Summarizing the outlook, NTAM Chief Investment Officer of Global Asset Allocation Anwiti Bahuguna, Ph.D., said: “In multi-asset portfolios, we maintain a preference for equities over fixed income. We expect U.S. equities to benefit from an economic soft landing and healthier corporate profits than most other regions. In 2025, we expect more modest gains for 60/40 portfolios with U.S. equities leading the charge again.”
NTAM Chief Investment Officer of Global Fixed Income Christian Roth added, “Within fixed income, we continue to favor high yield bonds because of elevated yields, strong fundamentals and a supportive market backdrop. Credit ratings upgrades are outpacing downgrades, and the overall credit quality of the high yield market remains historically high.”
NTAM’s 2025 Global Investment Outlook across all asset classes globally may be found here.
Asset class highlights include:
- U.S. Equities: We expect softer but continued U.S. economic growth to still translate into healthy earnings and revenue growth. We are also constructive on small cap equities, which will likely benefit from lower interest rates as about half of small cap debt is floating interest rate.
- High Yield Bonds: Above-average yields, combined with historically high credit ratings in the high yield market, support a strong outlook.
- Money Markets: Money market funds remain an attractive alternative to other cash management options like deposits or Treasury bills, even as the Federal Reserve has started to cut rates. We see little chance of money market rates returning to near-zero. The Bank of England, with concerns over inflation, will likely cut rates at slower pace than European Central Bank while we expect Japan to increase its policy rate slowly.
- Treasury Inflation-Protected Securities (TIPS): While U.S. inflation likely will settle into a range above the Federal Reserve's target of 2% for 2025, we expect the path to be bumpy. We believe TIPS are an important defensive portfolio component for unanticipated inflation.

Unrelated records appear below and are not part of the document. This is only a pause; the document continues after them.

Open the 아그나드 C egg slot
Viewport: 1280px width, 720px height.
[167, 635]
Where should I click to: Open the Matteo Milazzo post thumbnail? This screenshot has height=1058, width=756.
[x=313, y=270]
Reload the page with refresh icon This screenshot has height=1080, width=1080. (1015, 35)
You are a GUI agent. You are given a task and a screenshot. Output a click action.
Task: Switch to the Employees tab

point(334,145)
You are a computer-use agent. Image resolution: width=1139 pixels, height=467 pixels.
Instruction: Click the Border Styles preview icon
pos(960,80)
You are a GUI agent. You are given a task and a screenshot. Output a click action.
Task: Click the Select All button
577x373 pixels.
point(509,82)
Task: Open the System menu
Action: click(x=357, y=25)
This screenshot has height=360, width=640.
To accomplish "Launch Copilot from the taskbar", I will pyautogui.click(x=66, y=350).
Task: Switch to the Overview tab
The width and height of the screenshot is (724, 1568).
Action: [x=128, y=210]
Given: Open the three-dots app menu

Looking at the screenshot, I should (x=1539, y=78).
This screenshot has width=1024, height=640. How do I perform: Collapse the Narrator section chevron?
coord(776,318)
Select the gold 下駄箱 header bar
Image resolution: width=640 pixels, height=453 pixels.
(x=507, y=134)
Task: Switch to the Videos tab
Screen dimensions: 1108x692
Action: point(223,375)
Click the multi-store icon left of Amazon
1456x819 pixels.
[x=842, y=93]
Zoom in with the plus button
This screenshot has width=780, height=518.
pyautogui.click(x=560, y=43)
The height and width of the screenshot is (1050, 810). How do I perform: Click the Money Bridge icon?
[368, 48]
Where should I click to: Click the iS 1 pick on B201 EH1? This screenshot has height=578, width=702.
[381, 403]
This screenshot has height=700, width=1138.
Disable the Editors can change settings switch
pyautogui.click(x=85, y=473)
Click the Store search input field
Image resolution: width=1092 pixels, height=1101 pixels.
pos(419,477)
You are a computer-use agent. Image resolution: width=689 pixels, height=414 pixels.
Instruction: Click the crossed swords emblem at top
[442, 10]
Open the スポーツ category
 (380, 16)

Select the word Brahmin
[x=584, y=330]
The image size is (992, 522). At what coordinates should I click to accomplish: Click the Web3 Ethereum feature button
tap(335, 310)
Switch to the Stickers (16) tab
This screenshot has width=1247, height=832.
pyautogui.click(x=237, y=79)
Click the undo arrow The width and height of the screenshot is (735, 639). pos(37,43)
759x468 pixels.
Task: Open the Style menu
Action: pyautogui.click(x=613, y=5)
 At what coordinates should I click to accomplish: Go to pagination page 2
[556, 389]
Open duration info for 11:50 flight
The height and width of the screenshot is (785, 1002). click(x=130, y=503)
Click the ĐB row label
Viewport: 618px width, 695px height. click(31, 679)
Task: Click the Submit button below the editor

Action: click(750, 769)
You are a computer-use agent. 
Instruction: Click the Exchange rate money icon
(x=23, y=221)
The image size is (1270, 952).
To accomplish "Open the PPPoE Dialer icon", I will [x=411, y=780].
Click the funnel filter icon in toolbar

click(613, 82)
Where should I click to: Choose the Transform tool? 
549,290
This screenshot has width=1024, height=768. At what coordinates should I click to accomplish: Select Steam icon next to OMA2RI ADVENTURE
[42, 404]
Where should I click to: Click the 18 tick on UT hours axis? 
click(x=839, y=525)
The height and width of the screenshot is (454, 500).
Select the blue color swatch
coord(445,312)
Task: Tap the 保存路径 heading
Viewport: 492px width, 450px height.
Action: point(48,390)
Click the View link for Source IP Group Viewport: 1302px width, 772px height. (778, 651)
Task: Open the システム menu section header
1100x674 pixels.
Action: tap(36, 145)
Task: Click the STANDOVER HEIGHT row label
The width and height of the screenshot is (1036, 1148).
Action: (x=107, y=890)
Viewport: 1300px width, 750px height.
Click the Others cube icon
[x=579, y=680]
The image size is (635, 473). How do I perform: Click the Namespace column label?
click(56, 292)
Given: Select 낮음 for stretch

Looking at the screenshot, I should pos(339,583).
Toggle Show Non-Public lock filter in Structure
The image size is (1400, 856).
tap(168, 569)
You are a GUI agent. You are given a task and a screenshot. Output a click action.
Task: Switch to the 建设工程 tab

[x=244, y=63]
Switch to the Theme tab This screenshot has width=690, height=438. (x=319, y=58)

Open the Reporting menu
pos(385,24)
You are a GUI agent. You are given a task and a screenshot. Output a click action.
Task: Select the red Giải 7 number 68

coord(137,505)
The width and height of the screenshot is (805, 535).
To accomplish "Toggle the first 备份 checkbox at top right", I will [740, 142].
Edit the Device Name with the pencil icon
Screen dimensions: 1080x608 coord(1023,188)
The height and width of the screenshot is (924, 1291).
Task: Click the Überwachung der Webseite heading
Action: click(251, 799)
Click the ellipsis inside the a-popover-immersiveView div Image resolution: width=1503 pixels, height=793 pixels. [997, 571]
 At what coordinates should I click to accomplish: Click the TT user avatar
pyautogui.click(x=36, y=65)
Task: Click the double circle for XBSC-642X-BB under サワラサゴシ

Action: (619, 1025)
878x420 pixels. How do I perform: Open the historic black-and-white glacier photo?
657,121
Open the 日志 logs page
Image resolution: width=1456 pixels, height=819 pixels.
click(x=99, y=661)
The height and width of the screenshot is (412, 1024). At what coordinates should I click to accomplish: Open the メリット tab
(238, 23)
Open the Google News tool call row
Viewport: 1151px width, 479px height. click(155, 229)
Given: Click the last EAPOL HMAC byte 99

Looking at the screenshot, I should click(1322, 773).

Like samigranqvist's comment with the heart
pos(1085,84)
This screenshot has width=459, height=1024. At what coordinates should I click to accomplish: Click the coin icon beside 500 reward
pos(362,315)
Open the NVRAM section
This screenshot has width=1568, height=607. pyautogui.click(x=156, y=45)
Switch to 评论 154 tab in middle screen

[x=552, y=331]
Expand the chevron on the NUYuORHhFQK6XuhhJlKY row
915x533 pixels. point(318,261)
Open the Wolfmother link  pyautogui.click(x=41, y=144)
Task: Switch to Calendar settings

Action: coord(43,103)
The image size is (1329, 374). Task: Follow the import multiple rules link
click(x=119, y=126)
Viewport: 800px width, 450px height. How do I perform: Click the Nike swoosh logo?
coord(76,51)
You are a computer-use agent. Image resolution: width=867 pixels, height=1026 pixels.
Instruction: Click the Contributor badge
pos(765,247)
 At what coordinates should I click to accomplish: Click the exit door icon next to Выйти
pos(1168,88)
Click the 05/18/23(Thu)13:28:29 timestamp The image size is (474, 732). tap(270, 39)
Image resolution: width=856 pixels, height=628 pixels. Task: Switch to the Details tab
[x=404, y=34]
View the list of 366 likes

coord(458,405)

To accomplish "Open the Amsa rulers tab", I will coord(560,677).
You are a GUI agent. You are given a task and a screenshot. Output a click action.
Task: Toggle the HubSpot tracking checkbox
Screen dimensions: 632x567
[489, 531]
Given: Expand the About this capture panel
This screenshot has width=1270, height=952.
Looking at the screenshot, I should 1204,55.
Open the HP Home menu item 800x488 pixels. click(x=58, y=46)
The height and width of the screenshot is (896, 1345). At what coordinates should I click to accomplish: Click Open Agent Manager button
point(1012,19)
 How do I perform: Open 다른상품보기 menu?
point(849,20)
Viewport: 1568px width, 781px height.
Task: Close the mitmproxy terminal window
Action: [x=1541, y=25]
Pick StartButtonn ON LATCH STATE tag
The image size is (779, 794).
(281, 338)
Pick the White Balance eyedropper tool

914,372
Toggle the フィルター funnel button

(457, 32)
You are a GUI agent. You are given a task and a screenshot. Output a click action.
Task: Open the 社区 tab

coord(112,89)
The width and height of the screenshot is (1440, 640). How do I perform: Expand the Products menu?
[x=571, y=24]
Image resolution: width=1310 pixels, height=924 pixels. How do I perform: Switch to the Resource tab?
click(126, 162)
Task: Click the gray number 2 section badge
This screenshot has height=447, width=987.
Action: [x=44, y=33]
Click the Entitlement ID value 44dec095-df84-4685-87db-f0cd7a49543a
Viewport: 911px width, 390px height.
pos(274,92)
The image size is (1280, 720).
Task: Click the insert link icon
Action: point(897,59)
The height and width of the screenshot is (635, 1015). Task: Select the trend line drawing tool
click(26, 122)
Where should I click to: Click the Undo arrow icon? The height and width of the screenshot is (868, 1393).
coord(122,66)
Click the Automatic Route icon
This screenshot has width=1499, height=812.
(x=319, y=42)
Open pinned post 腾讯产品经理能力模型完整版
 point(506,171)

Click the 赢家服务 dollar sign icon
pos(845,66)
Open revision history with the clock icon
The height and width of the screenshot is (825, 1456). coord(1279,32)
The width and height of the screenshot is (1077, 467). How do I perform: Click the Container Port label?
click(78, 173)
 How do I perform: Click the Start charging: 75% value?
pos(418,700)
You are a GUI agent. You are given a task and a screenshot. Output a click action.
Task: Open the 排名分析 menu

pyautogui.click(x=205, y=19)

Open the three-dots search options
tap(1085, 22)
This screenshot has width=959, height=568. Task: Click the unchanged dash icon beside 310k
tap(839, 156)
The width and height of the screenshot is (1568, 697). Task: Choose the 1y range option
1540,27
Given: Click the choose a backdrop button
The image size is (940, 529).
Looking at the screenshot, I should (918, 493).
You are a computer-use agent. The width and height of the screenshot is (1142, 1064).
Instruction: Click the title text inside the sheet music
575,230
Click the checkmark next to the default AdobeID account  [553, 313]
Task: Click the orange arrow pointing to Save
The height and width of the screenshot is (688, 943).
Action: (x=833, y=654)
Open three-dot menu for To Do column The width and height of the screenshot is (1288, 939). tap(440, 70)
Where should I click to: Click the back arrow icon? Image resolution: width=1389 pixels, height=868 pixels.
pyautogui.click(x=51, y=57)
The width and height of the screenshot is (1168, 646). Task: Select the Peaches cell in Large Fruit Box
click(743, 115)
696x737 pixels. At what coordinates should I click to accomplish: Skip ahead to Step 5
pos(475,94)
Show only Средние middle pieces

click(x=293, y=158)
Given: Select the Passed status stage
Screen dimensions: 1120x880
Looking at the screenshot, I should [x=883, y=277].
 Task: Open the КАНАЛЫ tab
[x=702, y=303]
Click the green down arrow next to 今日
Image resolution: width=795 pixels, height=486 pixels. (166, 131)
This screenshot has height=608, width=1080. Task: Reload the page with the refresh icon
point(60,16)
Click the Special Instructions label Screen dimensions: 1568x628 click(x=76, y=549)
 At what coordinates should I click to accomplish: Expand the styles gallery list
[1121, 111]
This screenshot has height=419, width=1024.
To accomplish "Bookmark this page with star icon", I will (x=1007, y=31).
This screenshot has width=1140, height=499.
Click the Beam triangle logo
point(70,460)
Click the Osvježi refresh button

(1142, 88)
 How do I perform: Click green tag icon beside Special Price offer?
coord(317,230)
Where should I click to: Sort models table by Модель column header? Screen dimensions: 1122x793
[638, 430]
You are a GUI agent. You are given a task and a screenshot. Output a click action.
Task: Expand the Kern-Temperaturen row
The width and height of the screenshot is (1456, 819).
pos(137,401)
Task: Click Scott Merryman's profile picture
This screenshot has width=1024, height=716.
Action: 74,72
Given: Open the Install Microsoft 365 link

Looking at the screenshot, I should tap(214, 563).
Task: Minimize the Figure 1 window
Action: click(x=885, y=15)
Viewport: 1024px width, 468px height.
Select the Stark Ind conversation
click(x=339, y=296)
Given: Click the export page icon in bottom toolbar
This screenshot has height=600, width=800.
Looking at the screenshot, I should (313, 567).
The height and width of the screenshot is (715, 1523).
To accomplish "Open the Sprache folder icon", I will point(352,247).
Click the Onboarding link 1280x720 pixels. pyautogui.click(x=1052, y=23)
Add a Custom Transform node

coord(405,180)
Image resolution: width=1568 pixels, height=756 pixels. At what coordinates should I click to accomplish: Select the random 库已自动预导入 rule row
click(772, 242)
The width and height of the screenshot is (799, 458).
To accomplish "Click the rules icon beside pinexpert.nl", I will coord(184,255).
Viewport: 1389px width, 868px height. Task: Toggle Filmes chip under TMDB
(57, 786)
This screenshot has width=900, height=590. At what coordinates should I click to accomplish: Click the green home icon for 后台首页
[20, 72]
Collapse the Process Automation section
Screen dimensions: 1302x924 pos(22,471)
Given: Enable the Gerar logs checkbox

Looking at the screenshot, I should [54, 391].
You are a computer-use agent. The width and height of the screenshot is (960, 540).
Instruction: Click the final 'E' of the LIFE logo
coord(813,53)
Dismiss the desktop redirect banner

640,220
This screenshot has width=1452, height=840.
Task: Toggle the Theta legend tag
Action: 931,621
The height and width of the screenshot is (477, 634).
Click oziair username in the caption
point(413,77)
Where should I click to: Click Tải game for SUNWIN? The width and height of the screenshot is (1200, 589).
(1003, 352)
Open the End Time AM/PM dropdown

- Private Credit: We believe private credit has room to grow, supported by the shift of lending from traditional capital providers to private credit asset managers, while lower interest rates encourage potentially more mergers and acquisitions in 2025.
Global Economic Outlook
In the U.S., NTAM’s base case economic outlook for 2025 is a soft landing. NTAM expects economic growth to settle slightly below 2024 levels, inflation to ease further toward 2% and the Federal Reserve to proceed gradually cutting rates. However, NTAM sees two risk cases from the economic effects of policy initiatives of the incoming administration of President-elect Donald Trump: reflation and supply restraint. In both cases, the net effect of restrictive immigration, higher tariffs, income tax cuts and deregulation could create economic conditions that disrupt the current soft landing path.
In Europe, the economic picture straddles growth and contraction. A resilient labor force and target-level inflation is coupled with manufacturing sector contraction and risks of further geopolitical tensions and trade barriers. In the U.K., NTAM expects the Bank of England to maintain a gradual and cautious approach to further interest rate cuts.
In Asia, while the overall optics are for favorable growth, the outlook for China remains a central concern, with economic growth falling short of the government’s 5% target. A slowing economy is deepening a deflationary loop, with consumer price inflation slightly above zero and producer prices deep into deflation. Japan’s economic growth in 2024 was unspectacular, but wage gains that may support consumer spending are spreading across the economy and those gains may continue into 2025.